Trusting your heart is the biblical thing to do.

It's o.k. to trust your heart now.  In fact, Jesus wants you to.

Your heart can be trusted now because it is no longer 'deceitfully wicked.'  If you follow Christ, it would be wrong to mistrust your heart:  It would be at cross-purposes with what God is doing in your life to constantly hold your desires under suspicion.

I recently asked a group of men to raise their hands if they thought that trusting their hearts was the right thing to do.  About a third of the hands went up.  The majority thought that holding their heart under suspicion was the biblical thing to do.  As we unpacked the truth of their new hearts, given to them when they said 'yes' to Jesus, we exposed the debilitating assumptions they were taught about their hearts.

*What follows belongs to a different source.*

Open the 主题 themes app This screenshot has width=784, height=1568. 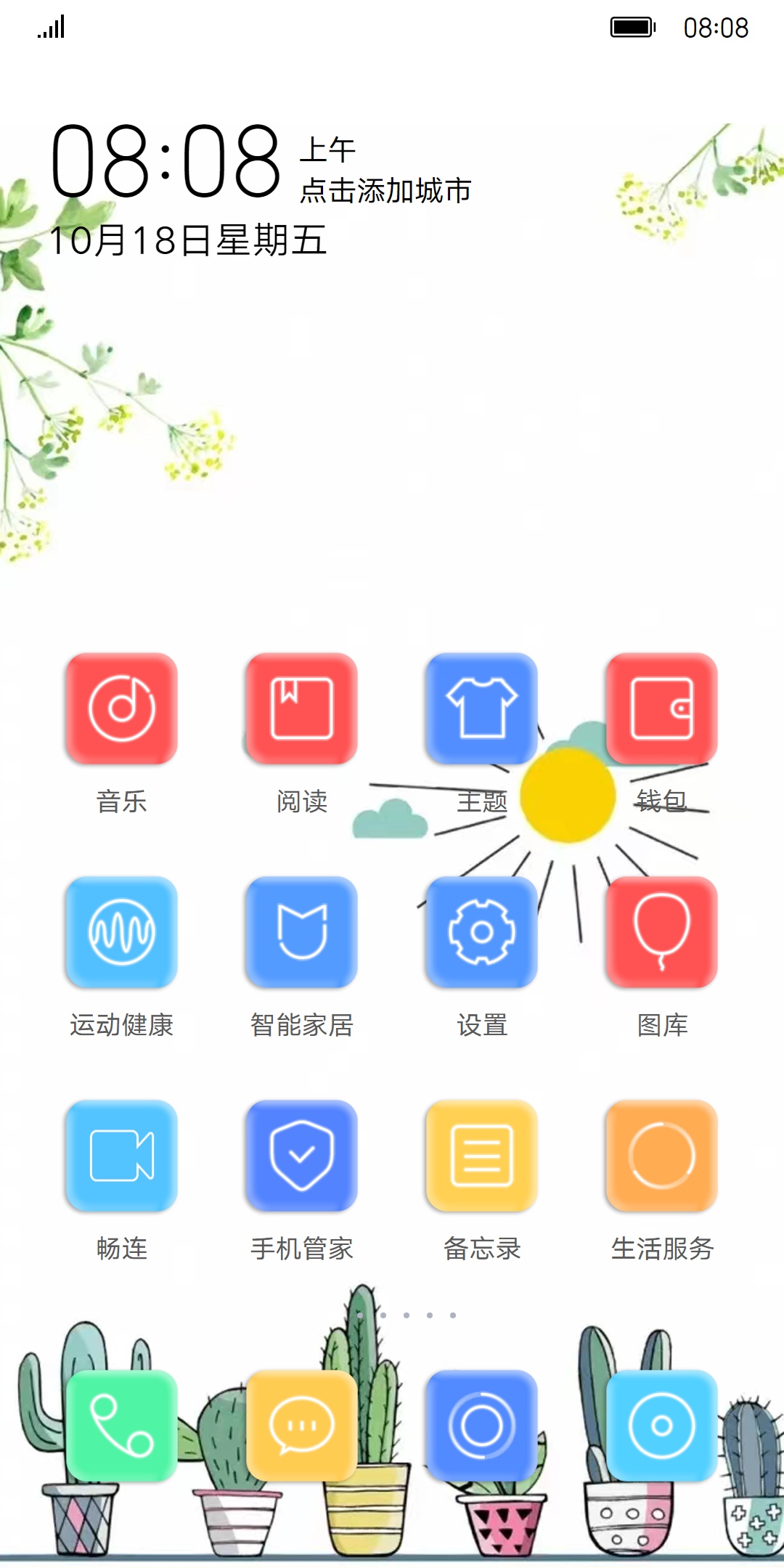coord(481,709)
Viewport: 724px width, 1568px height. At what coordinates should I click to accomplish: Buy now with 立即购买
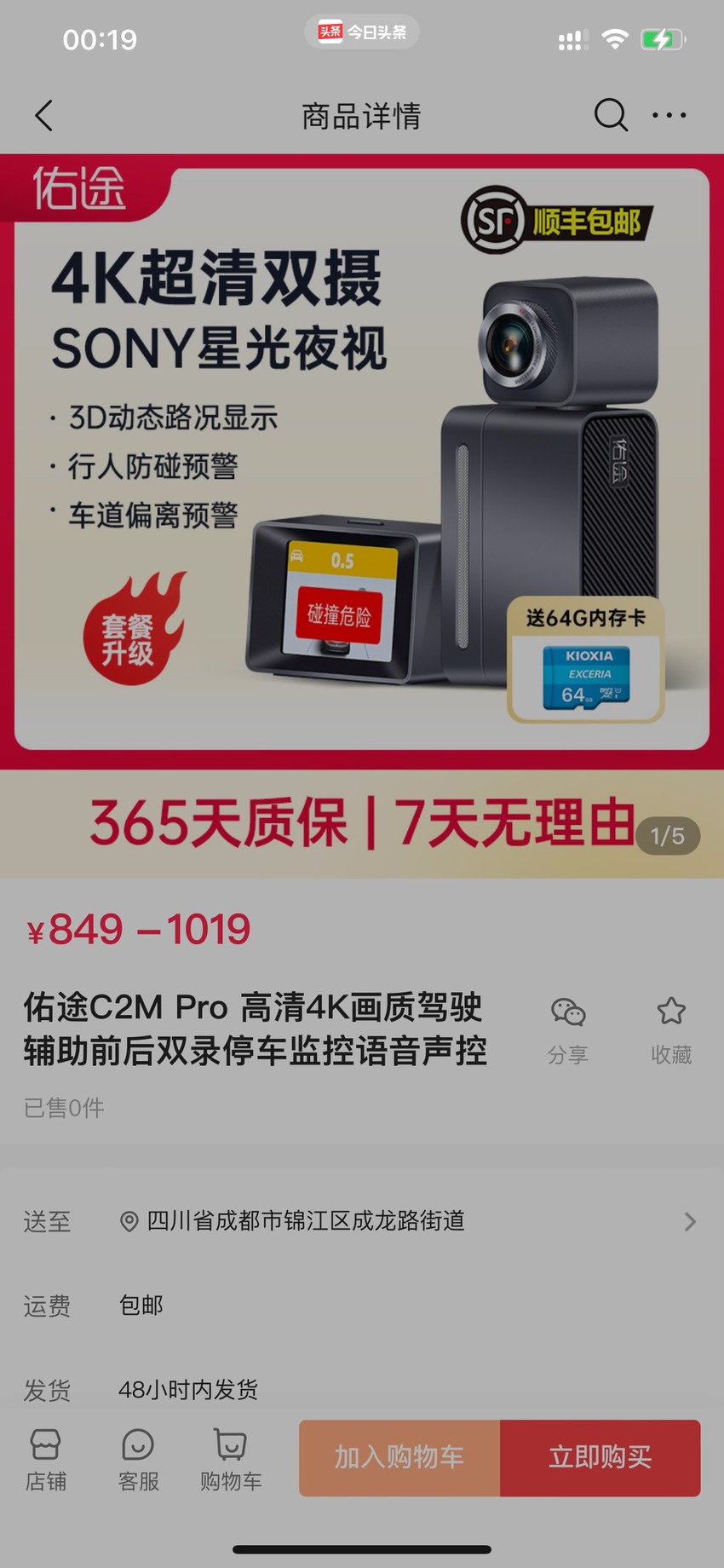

I explained that within the new heart Jesus gave them came new and noble desires -- and that dismissing those desires as selfish or inherently wicked would prevent them from doing certain things like:

  • discovering their unique calling
  • loving God and loving each other


But not all desires are created equal

There are, of course, competing desires that can be whispered to us, but those desires are not ours.  They are either whispered by the Enemy, or our culture, or our 'flesh' (which is no longer us, not our real self);  but those desires are not our desires.  False desires are like thorns lodged in the skin -- they are embedded in our bodies, but not of our bodies.  The thorns cry out for our attention, but our health lies in the vitality already present in our bodies.  Our concern must focus on what's most alive and already present within us.  That's where God focuses his energy.

Ask God to reveal the desires of your heart
Stay with the process.  It's what he's up to in your life.  Trusting your heart is biblical.